# Problem requirements
Set down exactly the lines below, from the one containing "The width and height of the screenshot is (1008, 1183)." through the final line, and include no others.

[Source records]
────────────────────────────────────────
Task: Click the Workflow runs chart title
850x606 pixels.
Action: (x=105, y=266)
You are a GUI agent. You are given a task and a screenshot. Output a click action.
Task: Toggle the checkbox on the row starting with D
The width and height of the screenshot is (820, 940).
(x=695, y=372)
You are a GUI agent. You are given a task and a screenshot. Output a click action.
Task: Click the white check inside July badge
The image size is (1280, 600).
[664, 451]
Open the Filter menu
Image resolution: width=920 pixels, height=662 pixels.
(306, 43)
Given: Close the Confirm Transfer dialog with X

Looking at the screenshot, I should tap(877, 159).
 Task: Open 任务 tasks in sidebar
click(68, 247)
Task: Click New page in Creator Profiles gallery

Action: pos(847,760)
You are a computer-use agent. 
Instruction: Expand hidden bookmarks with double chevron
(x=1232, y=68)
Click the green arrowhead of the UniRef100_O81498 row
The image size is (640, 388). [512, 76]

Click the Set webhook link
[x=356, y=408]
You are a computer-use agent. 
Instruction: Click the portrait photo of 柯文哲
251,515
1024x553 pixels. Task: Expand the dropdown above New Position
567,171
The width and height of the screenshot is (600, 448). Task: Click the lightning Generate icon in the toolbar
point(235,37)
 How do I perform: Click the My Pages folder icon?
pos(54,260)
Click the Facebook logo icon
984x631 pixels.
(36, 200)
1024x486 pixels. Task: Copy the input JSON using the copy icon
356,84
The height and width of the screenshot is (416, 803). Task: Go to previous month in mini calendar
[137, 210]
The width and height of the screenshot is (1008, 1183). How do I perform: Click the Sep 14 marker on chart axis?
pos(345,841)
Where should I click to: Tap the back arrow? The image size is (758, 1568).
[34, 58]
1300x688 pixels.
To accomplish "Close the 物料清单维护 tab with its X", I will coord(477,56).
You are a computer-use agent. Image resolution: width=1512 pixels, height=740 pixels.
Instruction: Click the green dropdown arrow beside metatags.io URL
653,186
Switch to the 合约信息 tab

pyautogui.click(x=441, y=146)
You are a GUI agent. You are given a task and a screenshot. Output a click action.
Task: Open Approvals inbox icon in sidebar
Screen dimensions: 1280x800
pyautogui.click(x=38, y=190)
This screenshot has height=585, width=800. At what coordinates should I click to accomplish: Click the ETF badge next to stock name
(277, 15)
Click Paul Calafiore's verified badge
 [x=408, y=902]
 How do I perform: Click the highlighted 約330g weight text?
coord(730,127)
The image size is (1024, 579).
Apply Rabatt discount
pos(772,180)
────────────────────────────────────────
# Reply
The width and height of the screenshot is (1008, 1183). How do I perform: Click the Sep 14 marker on chart axis?
pos(345,841)
Where should I click to: Tap the back arrow? The image size is (758, 1568).
[34, 58]
1300x688 pixels.
To accomplish "Close the 物料清单维护 tab with its X", I will coord(477,56).
You are a computer-use agent. Image resolution: width=1512 pixels, height=740 pixels.
Instruction: Click the green dropdown arrow beside metatags.io URL
653,186
Switch to the 合约信息 tab

pyautogui.click(x=441, y=146)
You are a GUI agent. You are given a task and a screenshot. Output a click action.
Task: Open Approvals inbox icon in sidebar
Screen dimensions: 1280x800
pyautogui.click(x=38, y=190)
This screenshot has height=585, width=800. At what coordinates should I click to accomplish: Click the ETF badge next to stock name
(277, 15)
Click Paul Calafiore's verified badge
 [x=408, y=902]
 How do I perform: Click the highlighted 約330g weight text?
coord(730,127)
The image size is (1024, 579).
Apply Rabatt discount
pos(772,180)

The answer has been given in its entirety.